She laughed it off. “Well I guess we both know where I got it from.”
“You mean John?”
This time they both laughed. John was the most carefree person either of them had ever met.
“Exactly. John. What time is it?”
David glanced toward the shaft, down the vertical corridor, and seeing small traces of light, replied: “It’s about four.”
“The thirteenth?”
“Yep.”
“How long have I been sleeping?”
“About ten hours, give or take a few.” David smiled. “Though no one deserved it more.”
“We need a clock.”
David laughed off her remark and managed to heave himself out of the chair. He crossed the room to a small icebox where they kept the leftovers, pulled out a plate of what looked like trout, and paced back to the cot. “I see you‘ve been keeping the food stores full.”
Juliet smiled widely and looked affectionately into David’s eyes. He leaned in and kissed her gently on the lips, then pulled back and offered her a fish already cleaned and cooked. She took it happily and the two of them ate their breakfast in silence.
David suddenly found himself doing something he hadn’t done for a very long time: absolutely nothing. He stabbed slice after slice of trout and ate his breakfast, but his mind was completely empty.
What he really needed⎯what both of them really needed⎯was something to occupy their time. A hobby. A job; just something to make the time go faster. They always had to hunt and gather up what they needed to survive, but that was less time-consuming than one would think.
David thought about going to get that hospital bed for Juliet. He had been promising her that they would make the fifth floor into as much of a home as they could. The farthest he’d even gotten was to move the cot and ice box in there, the both of which were complete mysteries. The cot simply because: why have a cot in a hospital? But the ice box was a bit more mysterious.
For example, when the ice melted in their box, they would use most of it for drinking water and the rest for cleaning. Dishes, sheets, covers, anything they needed to be clean. The mystery was that the ice formed in a cavern about three miles to the north, and it stayed frozen for anywhere from a few days to two weeks, even in a twenty year old cooler.
David had always wondered why the cave was cold enough to sustain ice while the geography around it was mildly tropical, but he was also just thankful that it did so. He had tried to take Juliet’s approach of a simple mind: don’t wonder why it happens, because there’s no way to answer. Just be glad that it happens as it does. An easy enough approach, for Juliet. But David was a scientist in the loosest sense of the term. It wasn’t what he’d intended, certainly, but it had most definitely helped explain a few things after the Accident.
There were a few scientists left, if they could be called that. Mostly what they were discovering now was the bottom of a bottle, but collectively they had concluded that the Accident⎯which was now deemed as David’s fault entirely⎯shook the earth off its natural course. After a readjustment somehow, the planet was back on course, but that hadn’t stopped the infections, diseases, or tragedies.
Infections, diseases, and tragedies which had virtually destroyed earth in a matter of days.

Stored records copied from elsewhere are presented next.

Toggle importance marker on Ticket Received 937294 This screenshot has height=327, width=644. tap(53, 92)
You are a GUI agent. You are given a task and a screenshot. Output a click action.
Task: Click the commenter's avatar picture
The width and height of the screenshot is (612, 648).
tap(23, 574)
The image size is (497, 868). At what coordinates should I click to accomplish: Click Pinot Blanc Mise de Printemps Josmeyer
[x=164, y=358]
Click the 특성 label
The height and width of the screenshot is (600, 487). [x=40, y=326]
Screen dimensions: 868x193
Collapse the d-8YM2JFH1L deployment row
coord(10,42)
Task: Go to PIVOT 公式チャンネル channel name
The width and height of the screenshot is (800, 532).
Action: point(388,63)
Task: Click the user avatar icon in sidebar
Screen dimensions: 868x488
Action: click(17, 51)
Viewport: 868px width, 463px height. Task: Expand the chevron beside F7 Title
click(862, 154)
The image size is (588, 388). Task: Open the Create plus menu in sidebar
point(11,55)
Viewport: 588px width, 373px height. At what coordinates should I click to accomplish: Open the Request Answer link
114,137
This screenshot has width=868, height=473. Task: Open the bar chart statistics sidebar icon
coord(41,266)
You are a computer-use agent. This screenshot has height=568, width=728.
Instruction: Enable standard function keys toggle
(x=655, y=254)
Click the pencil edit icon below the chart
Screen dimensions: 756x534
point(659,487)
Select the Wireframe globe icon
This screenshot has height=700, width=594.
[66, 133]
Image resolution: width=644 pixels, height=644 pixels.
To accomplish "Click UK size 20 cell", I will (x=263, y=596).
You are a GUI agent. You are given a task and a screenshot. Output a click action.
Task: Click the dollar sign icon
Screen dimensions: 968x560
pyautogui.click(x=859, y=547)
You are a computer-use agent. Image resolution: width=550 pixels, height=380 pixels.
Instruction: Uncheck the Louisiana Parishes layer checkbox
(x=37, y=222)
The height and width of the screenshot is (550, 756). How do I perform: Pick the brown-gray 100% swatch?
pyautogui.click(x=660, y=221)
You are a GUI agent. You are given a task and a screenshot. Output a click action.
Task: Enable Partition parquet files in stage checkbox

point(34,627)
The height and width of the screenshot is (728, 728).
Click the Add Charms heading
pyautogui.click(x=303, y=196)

Not months, not weeks. Days. Six point eight billion dead within four days.
Dead.
David decided not to let that train of thought take him any farther. He put his plate on the nearly-destroyed side table to the right of the cot and began to walk to the elevator shaft. Maybe getting that bed for Juliet would help clear his head of those self-induced guilt thoughts. If not, at least they would have a real bed large enough for the both of them.
“Where are you going?” Juliet asked as he rose from the cot.
“Fourth floor,” David replied. He hooked the rope from the pulley around his waist. “I’m going to grab one of the hospital beds down there and bring it up for you.”
She smiled. “You don’t have to do that.”
“I know.” He smiled back at her. “But I figure you deserve that, at least. Maybe then we can finally start acting like a family.”
“Is that what we are?”
“What do you mean?”
“We never got married.”
David sighed to himself. Juliet had always hated the fact that they could never be properly married. Something about the whole thing just bugged her. He supposed it should bug him too, considering that half his life revolved around God, but he’d never much been one for the regulations of religion. Belief, sure, because when he’d heard the concept something just clicked in his mind.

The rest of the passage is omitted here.